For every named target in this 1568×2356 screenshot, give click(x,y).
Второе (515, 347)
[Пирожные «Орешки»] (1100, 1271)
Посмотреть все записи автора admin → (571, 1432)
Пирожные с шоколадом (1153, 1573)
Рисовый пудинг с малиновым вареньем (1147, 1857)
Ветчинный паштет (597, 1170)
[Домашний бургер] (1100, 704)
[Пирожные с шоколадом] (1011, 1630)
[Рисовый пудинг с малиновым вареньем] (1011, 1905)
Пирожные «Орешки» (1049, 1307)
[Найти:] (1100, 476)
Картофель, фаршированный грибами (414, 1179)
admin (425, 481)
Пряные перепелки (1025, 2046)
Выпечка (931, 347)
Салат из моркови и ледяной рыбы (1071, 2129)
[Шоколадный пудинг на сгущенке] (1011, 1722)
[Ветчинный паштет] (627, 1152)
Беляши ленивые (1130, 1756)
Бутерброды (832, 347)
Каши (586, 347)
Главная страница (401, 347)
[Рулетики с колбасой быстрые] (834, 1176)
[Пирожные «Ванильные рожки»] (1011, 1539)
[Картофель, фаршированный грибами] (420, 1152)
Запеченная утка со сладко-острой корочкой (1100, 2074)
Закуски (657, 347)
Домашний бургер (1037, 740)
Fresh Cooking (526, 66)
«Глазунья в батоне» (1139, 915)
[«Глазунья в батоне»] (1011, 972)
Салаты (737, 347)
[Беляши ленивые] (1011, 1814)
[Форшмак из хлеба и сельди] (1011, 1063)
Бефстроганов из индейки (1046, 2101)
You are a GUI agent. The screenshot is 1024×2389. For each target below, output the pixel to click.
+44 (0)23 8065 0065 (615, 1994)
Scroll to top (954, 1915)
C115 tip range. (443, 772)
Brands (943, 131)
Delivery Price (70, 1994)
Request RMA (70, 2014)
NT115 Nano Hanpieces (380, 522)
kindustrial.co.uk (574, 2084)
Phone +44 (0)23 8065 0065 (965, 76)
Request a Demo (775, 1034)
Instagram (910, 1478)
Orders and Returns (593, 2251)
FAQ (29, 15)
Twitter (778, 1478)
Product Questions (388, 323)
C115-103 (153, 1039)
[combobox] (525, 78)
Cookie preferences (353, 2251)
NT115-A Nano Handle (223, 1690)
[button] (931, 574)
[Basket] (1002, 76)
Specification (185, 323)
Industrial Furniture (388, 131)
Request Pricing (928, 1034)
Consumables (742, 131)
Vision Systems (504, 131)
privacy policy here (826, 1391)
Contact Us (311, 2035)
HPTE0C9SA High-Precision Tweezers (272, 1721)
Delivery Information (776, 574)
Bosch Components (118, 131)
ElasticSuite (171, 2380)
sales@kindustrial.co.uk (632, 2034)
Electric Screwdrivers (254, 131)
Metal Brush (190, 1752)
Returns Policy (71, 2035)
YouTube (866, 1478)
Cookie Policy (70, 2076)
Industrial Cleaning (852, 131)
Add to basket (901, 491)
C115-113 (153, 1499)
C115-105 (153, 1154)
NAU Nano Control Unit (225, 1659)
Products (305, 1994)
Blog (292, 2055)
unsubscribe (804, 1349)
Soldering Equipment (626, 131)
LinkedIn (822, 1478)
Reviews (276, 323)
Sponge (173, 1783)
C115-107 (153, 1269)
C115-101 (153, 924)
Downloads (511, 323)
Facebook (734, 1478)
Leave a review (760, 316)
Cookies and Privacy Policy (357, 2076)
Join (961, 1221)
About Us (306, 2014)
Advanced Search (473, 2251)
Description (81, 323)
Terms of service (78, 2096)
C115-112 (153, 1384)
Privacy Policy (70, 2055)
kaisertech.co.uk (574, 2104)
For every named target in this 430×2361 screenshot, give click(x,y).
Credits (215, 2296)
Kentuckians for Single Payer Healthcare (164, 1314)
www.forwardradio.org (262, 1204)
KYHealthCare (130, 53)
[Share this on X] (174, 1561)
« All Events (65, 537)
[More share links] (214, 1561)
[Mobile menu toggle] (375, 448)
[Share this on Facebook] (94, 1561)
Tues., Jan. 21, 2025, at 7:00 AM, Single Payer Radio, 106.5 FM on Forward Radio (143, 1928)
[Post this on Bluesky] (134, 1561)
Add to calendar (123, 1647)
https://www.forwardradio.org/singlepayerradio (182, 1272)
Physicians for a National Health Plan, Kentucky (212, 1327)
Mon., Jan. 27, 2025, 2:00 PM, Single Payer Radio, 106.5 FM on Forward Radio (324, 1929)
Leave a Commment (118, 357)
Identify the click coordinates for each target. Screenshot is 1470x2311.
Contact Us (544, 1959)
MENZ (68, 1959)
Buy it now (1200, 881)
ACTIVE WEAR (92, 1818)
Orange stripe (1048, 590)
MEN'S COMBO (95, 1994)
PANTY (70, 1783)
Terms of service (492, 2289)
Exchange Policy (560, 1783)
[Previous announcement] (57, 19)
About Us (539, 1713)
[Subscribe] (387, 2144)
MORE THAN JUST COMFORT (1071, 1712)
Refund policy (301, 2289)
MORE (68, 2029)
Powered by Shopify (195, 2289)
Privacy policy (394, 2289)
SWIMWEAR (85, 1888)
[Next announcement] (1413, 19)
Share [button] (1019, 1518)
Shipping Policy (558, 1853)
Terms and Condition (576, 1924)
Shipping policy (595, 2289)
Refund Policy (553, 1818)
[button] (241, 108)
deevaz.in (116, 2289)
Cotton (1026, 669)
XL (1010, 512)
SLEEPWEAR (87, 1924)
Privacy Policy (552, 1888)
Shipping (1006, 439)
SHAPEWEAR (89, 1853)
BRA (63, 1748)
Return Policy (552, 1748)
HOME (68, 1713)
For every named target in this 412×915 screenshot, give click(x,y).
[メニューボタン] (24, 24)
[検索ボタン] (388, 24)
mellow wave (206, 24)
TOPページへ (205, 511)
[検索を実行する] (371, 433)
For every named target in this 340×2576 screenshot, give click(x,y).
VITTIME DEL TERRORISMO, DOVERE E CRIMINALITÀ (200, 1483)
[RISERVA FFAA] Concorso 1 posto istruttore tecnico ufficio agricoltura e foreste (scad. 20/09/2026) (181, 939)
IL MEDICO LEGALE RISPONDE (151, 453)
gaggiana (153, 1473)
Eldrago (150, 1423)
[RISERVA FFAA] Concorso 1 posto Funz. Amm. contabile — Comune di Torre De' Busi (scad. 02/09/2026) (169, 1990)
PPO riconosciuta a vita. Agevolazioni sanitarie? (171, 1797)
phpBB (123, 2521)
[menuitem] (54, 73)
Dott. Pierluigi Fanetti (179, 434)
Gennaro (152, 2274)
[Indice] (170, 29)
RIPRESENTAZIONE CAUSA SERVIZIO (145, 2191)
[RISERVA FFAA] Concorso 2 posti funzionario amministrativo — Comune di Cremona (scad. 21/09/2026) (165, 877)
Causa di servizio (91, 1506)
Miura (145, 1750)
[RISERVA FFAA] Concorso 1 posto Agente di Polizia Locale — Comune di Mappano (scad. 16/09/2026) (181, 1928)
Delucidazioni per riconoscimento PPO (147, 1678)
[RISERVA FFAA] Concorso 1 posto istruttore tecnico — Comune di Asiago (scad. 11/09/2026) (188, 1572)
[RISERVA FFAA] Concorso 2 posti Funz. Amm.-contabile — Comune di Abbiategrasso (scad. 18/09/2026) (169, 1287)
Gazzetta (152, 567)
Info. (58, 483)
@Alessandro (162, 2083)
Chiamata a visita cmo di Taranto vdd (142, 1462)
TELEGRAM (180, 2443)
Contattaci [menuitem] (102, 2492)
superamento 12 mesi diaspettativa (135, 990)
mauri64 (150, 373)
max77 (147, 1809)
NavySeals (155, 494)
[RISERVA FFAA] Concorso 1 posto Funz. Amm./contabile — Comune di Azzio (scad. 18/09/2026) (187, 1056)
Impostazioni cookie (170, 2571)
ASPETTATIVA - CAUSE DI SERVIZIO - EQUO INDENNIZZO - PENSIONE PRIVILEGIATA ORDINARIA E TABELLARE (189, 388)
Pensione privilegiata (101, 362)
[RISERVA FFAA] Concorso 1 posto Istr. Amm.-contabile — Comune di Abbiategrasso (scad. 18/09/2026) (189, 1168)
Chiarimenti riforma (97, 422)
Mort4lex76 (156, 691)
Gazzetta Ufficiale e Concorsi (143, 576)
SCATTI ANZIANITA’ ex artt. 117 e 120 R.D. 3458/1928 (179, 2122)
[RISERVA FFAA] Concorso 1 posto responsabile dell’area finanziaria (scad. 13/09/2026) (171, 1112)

▶ [Exercise requirements]
All that is wanted is the stretch of lines above from the one containing "Brands (943, 131)" through the one containing "Vision Systems (504, 131)", duplicated exactly.

▶ [Your solution]
Brands (943, 131)
Delivery Price (70, 1994)
Request RMA (70, 2014)
NT115 Nano Hanpieces (380, 522)
kindustrial.co.uk (574, 2084)
Phone +44 (0)23 8065 0065 (965, 76)
Request a Demo (775, 1034)
Instagram (910, 1478)
Orders and Returns (593, 2251)
FAQ (29, 15)
Twitter (778, 1478)
Product Questions (388, 323)
C115-103 (153, 1039)
[combobox] (525, 78)
Cookie preferences (353, 2251)
NT115-A Nano Handle (223, 1690)
[button] (931, 574)
[Basket] (1002, 76)
Specification (185, 323)
Industrial Furniture (388, 131)
Request Pricing (928, 1034)
Consumables (742, 131)
Vision Systems (504, 131)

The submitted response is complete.